South Africa 7.3.2017 03:27 pm

Ford SA CEO remorseful over ‘combusting’ Kugas saga

Jeff Nemeth, CEO of Ford, is seen during the Ford press briefing at GCIS, 16 January 2017, Pretoria. Picture: Jacques Nelles

Jeff Nemeth, CEO of Ford, is seen during the Ford press briefing at GCIS, 16 January 2017, Pretoria. Picture: Jacques Nelles

Jeff Nemeth said that, to date, 3 200 Kugas have been checked and 2 700 serviced and returned to their owners.

CEO and president of Ford SA Jeff Nemeth apologised for losing the trust of consumers over the debacle of a number of Ford Kuga vehicles overheating and catching fire.

This was said at parliament on Tuesday when the portfolio committee on Trade and Industry received a full status report on the recall from Ford SA, the department, the National Regulation for Compulsory Specifications (NRCS) and the National Consumer Commission (NCC).

“I would like to apologise for giving our Ford customers a reason to question their trust in the Ford Motor Company,” said Nemeth.

“We uncharacteristically stumbled at various moments over these past months,” said Nemeth.

Approximately 15 000 Kuga sales have been recorded in South Africa after being introduced in 2013. However, since early last year there has been a steady increase in the number of cases of engine compartment fires of the 1.6 Kugas, which eventually forced a safety recall of just over 4 500 Kugas in January of this year.

According to Nemeth, to date, 3 200 Kugas have been checked and 2 700 serviced and returned to their owners.

Nemeth said: “Part of the commitment to customer safety is our obligation to deliver an exceptional customer experience in those rare cases when a vehicle is involved in a recall.”

Addressing Ford customers, Nemeth said: “While we cannot press rewind, we can assure you that we can, we must and will do better to re-earn your trust.”

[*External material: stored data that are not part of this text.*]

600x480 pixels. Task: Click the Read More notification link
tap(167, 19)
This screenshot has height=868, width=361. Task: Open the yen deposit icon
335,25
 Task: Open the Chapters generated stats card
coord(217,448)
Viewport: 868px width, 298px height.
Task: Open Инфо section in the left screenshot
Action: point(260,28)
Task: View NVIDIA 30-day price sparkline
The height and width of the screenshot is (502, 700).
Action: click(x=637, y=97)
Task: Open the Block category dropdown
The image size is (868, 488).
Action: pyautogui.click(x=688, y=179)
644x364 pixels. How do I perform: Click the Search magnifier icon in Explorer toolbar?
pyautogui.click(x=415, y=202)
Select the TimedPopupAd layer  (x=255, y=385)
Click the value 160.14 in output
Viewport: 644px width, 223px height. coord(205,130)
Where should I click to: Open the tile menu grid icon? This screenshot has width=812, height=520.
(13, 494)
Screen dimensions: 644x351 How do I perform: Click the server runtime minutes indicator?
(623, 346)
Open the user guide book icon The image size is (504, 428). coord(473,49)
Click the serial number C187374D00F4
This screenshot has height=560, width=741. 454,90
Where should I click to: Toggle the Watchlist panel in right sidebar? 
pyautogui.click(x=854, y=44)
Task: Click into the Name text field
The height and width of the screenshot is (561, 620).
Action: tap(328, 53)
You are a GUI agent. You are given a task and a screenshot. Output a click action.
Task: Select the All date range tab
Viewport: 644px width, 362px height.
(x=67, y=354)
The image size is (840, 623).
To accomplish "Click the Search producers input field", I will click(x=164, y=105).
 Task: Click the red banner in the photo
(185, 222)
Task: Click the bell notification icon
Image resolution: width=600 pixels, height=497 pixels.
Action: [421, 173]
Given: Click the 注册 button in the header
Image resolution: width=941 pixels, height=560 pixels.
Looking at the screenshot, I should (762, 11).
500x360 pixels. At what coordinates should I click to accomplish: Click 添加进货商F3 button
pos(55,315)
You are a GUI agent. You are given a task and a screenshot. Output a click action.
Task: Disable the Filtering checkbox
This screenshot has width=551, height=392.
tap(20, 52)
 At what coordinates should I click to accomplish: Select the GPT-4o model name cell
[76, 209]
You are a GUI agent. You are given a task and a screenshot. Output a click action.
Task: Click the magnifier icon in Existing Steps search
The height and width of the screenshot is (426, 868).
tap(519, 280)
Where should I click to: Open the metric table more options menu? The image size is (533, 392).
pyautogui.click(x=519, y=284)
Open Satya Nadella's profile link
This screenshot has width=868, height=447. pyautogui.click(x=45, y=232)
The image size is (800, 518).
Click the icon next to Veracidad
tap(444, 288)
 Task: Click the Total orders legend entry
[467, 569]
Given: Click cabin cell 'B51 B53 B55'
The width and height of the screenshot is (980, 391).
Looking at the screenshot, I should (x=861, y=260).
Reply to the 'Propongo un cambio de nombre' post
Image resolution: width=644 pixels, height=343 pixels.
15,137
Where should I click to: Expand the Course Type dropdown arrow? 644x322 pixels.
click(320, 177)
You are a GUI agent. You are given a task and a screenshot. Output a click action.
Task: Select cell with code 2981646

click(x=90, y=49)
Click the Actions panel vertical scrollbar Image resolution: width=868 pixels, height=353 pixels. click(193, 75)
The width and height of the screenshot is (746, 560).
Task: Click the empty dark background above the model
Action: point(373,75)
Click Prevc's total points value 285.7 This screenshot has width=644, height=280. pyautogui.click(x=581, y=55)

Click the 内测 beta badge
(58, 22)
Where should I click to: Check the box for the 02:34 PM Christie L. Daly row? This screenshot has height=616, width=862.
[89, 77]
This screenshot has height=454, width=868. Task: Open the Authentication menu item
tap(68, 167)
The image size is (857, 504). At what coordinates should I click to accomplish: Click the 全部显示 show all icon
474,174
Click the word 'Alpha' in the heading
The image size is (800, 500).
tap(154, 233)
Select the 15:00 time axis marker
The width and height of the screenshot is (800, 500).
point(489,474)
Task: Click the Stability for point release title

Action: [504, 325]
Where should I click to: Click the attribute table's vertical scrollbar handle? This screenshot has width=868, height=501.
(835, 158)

Although remorseful, Nemeth substantiated by saying: “Vehicle fires are rare, but they do happen. According to the Fire Protection Association of Southern Africa in 2014 alone, there were 2 128  vehicle fires nationwide.”

“We also noted that these engine compartment fires, while damaging to the vehicles, led to no injuries of any kind, which remains true to this day.”

Ford SA disputes that the death of Reshall Jimmy, 33, is linked to the Kuga fires at the centre of the recall. Jimmy died after he was trapped in his 2014 Kuga, which caught alight while he was on holiday in the Wilderness in the Western Cape in December 2015.

By December 2016, Ford was able to determine that the underlying issue being experienced by Kuga drivers was overheating due to a lack of coolant circulation. In January, Ford, in consultation with the NCC, announced a recall of the Kuga 1.6-litre vehicles in the market.

“There are many who believe that Ford did not do enough to communicate with our customers about this issue and we want to work to re-earn their trust,” added Nemeth.

Of the recalled vehicles, none had since experienced overheating issues related to the coolant system problem and none have caught fire, Nemeth said.

He further explained that a phase two recall would be rolled out in which a new device would be located in the engine to monitor coolant levels.